洛贝林通过抑制囊泡单胺转运体(VMAT2)来减轻安非他命的行为效应。为了提高对 VMAT2 的选择性,设计了化学去功能化的洛贝林类似物,包括洛贝烷,以消除烟碱型乙酰胆碱受体亲和力。本研究评估了洛贝烷类似物抑制 [³H]二氢四苯并嗪(DTBZ)与 VMAT2 结合以及 [³H]多巴胺(DA)摄取到分离的突触小泡的能力,并确定了抑制机制。在洛贝烷中引入芳基取代基,保持了类似物对 VMAT2 上 [³H]DTBZ 结合位点的亲和力以及在评估 VMAT2 功能的 [³H]DA 摄取测定中抑制效力。该系列中最有效的(K(i) = 13-16 nM)类似物包括对甲氧基苯基正洛贝烷(GZ-252B)、对甲氧基苯基洛贝烷(GZ-252C)和 2,4-二氯苯基洛贝烷(GZ-260C)。
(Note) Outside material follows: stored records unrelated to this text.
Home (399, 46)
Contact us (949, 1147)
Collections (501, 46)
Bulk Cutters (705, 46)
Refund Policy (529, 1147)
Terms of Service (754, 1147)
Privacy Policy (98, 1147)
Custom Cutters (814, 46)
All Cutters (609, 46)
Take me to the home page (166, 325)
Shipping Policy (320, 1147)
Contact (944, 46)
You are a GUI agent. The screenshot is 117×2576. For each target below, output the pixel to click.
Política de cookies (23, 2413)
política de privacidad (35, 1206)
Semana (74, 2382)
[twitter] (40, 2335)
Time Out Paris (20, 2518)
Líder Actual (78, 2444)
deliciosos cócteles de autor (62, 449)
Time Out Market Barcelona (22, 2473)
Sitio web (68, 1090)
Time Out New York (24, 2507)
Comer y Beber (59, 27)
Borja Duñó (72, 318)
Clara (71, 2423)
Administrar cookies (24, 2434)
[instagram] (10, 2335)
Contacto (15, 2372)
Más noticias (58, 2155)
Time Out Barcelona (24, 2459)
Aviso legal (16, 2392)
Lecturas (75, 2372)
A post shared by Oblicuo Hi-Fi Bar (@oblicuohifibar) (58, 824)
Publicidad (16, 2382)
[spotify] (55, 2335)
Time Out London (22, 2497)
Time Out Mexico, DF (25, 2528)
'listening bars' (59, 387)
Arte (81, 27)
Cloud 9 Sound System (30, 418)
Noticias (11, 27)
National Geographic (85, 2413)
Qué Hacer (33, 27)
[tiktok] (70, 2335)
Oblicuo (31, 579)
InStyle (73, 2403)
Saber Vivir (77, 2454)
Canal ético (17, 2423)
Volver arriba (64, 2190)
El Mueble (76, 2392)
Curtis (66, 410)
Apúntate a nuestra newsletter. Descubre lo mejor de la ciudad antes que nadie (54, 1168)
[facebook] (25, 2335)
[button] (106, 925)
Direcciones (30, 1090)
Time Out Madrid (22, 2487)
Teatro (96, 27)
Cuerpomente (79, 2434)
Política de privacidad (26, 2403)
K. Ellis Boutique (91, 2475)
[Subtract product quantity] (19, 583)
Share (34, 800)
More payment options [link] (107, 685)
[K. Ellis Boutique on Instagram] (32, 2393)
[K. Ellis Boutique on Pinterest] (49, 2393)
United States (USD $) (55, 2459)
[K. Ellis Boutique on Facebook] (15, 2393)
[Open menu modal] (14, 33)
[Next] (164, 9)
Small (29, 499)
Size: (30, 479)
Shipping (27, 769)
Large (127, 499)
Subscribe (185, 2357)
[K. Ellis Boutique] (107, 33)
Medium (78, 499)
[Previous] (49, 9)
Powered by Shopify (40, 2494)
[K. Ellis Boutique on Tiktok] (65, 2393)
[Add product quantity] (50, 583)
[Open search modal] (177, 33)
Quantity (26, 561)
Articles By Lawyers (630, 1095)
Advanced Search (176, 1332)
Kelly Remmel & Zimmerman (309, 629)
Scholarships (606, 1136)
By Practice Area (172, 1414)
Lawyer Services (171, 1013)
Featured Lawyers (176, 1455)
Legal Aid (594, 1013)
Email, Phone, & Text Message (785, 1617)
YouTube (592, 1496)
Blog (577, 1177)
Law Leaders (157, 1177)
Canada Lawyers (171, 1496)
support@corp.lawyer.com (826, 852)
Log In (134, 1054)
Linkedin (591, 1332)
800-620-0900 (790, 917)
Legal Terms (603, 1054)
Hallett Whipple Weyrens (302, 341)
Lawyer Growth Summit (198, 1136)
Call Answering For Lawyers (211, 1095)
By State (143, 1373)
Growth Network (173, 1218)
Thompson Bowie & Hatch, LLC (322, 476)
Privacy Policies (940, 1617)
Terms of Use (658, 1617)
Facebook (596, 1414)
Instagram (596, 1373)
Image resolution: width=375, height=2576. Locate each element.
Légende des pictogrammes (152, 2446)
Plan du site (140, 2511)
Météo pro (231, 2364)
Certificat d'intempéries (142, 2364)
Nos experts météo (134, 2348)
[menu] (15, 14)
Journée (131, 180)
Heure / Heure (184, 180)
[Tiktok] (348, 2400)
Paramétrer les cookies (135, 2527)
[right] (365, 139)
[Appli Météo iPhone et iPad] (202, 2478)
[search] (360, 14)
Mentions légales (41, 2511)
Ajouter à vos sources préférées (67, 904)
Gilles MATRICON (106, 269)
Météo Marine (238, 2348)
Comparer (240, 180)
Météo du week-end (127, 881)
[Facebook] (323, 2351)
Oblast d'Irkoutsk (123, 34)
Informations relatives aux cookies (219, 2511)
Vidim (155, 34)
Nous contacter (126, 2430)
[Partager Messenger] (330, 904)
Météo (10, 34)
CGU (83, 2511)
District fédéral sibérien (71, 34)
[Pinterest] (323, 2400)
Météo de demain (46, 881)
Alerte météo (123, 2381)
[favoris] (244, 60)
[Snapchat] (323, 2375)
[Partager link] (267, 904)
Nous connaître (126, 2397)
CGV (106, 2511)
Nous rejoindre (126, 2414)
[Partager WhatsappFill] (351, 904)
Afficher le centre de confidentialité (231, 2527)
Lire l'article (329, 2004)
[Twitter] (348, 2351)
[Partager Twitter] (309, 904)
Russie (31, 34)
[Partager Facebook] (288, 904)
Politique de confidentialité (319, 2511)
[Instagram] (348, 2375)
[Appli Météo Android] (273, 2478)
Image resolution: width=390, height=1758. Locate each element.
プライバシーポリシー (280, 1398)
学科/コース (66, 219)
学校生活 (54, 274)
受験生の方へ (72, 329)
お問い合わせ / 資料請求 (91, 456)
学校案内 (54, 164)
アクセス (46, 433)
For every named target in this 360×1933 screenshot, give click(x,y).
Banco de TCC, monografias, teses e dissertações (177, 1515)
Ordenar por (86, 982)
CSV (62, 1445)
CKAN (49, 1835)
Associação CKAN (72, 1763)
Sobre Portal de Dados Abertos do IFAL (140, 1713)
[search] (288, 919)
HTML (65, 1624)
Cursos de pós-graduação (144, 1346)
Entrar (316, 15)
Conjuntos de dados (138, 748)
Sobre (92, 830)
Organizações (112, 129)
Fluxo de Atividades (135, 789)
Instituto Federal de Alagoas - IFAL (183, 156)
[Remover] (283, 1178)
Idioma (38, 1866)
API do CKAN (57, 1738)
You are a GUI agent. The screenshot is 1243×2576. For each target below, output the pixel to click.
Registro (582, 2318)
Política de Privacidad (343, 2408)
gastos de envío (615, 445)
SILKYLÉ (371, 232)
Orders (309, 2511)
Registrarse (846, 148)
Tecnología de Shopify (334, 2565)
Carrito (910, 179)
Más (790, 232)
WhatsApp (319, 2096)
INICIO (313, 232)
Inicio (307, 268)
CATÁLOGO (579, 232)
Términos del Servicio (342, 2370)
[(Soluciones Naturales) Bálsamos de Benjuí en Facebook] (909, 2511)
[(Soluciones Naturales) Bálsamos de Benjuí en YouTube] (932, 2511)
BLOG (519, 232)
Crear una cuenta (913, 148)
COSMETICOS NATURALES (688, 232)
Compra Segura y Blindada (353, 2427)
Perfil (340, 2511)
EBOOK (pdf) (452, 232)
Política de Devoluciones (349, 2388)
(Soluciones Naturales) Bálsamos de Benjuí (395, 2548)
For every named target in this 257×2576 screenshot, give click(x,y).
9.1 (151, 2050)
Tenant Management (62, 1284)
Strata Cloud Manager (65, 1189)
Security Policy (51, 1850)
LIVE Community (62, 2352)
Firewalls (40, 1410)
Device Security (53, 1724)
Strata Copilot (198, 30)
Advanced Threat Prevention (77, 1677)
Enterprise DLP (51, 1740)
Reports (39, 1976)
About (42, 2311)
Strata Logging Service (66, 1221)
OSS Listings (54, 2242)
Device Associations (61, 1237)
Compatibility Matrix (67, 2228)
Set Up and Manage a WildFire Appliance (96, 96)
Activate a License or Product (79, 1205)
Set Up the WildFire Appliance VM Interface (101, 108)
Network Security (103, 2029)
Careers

类似物对 [³H]DTBZ 结合位点的亲和力与 [³H]DA 摄取测定中的抑制效力不相关。值得注意的是,N-苯并吲哚、联苯和吲哚骨架的介体 2,6-双[2-(1-苄基-1H-吲哚-3-基)乙基]-1-甲基哌啶富马酸盐(AV-1-292C)、2,6-双(2-(联苯-4-基)乙基)哌啶盐酸盐(GZ-272B)和 2,6-双[2-(1H-吲哚-3-基)乙基]-1-甲基哌啶单富马酸盐(AV-1-294))分别]抑制 VMAT2 功能(K(i) = 73、127 和 2130 nM),但对 [³H]DTBZ 结合位点几乎没有亲和力。这些结果表明,类似物在 VMAT2 上与 DTBZ 相互作用于替代位点。[³H]DA 摄取的动力学分析表明,2,6-双(2-(4-甲氧基苯基)乙基)哌啶盐酸盐(GZ-252B)、2,6-双(2-(4-甲氧基苯基)乙基)-1-甲基哌啶盐酸盐(GZ-252C)、2,6-双(2-(2,4-二氯苯基)乙基)哌啶盐酸盐(GZ-260C)和 GZ-272B)具有竞争性机制。与安非他命类似,这些类似物从囊泡中释放 [³H]DA,但效力更高。与安非他命不同,这些类似物在 VMAT2 上的效力(>100 倍)高于 DAT,预测滥用潜力低。因此,洛贝林分子的修饰提供了 VMAT2 功能的有效且选择性抑制剂,并揭示了 VMAT2 上的两个不同的药理学靶点。